Hydrochlorothiazide was not genotoxic in in vitro assays using strains TA 98, TA 100, TA 1535, TA 1537 and TA 1538 of Salmonella typhimurium (the Ames test); in the Chinese Hamster Ovary (CHO) test for chromosomal aberrations; or in in vivo assays using mouse germinal cell chromosomes, Chinese hamster bone marrow chromosomes, and the Drosophila sex-linked recessive lethal trait gene. Positive test results were obtained in the in vitro CHO Sister Chromatid Exchange (clastogenicity) test and in the mouse Lymphoma Cell (mutagenicity) assays, using concentrations of hydrochlorothiazide of 43-1300 µg/mL. Positive test results were also obtained in the Aspergillus nidulans non-disjunction assay, using an unspecified concentration of hydrochlorothiazide.
Impairment of Fertility
Reproduction studies in rats did not show any impairment of fertility with the bisoprolol fumarate/hydrochlorothiazide combination doses containing up to 30 mg/kg/day of bisoprolol fumarate in combination with 75 mg/kg/day of hydrochlorothiazide. On a body weight basis, these doses are 75 and 300 times, respectively, the MRHD of bisoprolol fumarate and hydrochlorothiazide. On a body surface area basis, these study doses are 15 and 62 times, respectively, MRHD.
Reproduction studies in rats did not show any impairment of fertility at doses up to 150 mg/kg/day of bisoprolol fumarate, or 375 and 77 times the MRHD on the basis of body weight and body surface area, respectively.
Hydrochlorothiazide had no adverse effects on the fertility of mice and rats of either sex in studies wherein these species were exposed, via their diet, to doses of up to 100 and 4 mg/kg/day, respectively, prior to mating and throughout gestation. Corresponding multiples of maximum recommended human doses are 400 (mice) and 16 (rats) on the basis of body weight and 38 (mice) and 3.3 (rats) on the basis of body surface area.

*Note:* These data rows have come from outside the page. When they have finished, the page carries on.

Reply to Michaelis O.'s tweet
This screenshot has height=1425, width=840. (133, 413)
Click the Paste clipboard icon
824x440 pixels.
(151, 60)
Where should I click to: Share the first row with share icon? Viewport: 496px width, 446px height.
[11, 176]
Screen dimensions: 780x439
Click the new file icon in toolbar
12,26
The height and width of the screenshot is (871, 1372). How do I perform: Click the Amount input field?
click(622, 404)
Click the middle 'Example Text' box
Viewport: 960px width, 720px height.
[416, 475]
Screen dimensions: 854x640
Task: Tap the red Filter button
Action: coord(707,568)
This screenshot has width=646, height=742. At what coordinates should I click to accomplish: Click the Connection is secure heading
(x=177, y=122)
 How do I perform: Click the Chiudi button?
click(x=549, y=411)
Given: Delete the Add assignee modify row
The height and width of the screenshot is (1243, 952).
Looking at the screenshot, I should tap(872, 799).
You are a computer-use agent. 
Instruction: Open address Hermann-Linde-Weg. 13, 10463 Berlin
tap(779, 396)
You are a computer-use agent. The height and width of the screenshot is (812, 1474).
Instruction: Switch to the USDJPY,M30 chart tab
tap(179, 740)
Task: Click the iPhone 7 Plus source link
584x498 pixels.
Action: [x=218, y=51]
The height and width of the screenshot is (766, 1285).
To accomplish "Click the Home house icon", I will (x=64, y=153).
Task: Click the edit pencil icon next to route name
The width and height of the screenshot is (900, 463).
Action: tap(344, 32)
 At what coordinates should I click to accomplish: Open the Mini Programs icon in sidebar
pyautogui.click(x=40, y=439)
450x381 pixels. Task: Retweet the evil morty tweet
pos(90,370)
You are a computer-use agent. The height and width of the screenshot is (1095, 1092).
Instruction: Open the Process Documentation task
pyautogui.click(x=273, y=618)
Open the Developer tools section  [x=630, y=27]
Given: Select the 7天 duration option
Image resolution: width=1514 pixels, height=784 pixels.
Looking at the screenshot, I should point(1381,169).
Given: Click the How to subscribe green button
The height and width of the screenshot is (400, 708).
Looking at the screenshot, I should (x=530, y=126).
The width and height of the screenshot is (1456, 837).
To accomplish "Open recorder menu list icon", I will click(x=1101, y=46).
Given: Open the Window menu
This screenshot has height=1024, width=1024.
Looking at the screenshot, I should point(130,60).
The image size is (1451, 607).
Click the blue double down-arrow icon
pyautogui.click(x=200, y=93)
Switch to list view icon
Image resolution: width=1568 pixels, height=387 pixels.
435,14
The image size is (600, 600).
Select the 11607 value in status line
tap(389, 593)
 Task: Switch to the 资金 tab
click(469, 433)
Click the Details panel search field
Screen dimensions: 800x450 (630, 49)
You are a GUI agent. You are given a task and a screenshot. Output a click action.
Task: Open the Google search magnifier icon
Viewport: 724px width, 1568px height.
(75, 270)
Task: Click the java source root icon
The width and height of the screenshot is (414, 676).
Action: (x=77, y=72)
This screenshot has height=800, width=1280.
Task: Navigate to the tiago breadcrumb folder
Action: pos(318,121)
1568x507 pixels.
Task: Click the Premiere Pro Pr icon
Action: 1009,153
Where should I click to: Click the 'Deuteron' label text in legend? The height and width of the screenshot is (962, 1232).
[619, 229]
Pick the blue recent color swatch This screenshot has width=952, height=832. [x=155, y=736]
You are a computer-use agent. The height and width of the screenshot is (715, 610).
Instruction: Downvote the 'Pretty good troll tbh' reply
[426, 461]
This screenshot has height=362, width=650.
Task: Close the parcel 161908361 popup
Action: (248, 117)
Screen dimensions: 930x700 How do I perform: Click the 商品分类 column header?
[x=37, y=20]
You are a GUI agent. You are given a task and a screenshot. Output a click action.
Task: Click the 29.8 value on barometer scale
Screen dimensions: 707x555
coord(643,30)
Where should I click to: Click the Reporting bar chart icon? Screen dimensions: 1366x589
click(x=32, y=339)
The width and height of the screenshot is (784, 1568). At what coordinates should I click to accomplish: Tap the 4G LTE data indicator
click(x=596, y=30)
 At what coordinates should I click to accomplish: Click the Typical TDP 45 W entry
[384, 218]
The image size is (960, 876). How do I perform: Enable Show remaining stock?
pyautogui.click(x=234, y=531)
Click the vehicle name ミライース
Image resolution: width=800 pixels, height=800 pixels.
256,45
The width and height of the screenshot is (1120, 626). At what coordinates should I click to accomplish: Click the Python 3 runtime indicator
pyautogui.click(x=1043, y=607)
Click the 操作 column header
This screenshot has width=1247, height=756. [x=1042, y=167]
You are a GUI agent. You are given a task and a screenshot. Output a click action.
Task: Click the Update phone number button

Teratogenic Effects-Pregnancy Category C
In rats, the bisoprolol fumarate/hydrochlorothiazide (B/H) combination was not teratogenic at doses up to 51.4 mg/kg/day of bisoprolol fumarate in combination with 128.6 mg/kg/day of hydrochlorothiazide. Bisoprolol fumarate and hydrochlorothiazide doses used in the rat study are, as multiples of the MRHD in the combination, 129 and 514 times greater, respectively, on a body weight basis, and 26 and 106 times greater, respectively, on the basis of body surface area. The drug combination was maternotoxic (decreased body weight and food consumption) at B5.7/H14.3 (mg/kg/day) and higher, and fetotoxic (increased late resorptions) at B17.1/H42.9 (mg/kg/day) and higher. Maternotoxicity was present at 14/57 times the MRHD of B/H, respectively, on a body weight basis, and 3/12 times the MRHD of B/H doses, respectively, on the basis of body surface area. Fetotoxicity was present at 43/172 times the MRHD of B/H, respectively, on a body weight basis, and 9/35 times the MRHD of B/H doses, respectively, on the basis of body surface area. In rabbits, the B/H combination was not teratogenic at doses of B10/H25 (mg/kg/day). Bisoprolol fumarate and hydrochlorothiazide used in the rabbit study were not teratogenic at 25/100 times the B/H MRHD, respectively, on a body weight basis, and 10/40 times the B/H MRHD, respectively, on the basis of body surface area. The drug combination was maternotoxic (decreased body weight) at B1/H2.5 (mg/kg/day) and higher, and fetotoxic (increased resorptions) at B10/H25 (mg/kg/day). The multiples of the MRHD for the B/H combination that were maternotoxic are, respectively, 2.5/10 (on the basis of body weight) and 1/4 (on the basis of body surface area), and for fetotoxicity were, respectively 25/100 (on the basis of body weight) and 10/40 (on the basis of body surface area).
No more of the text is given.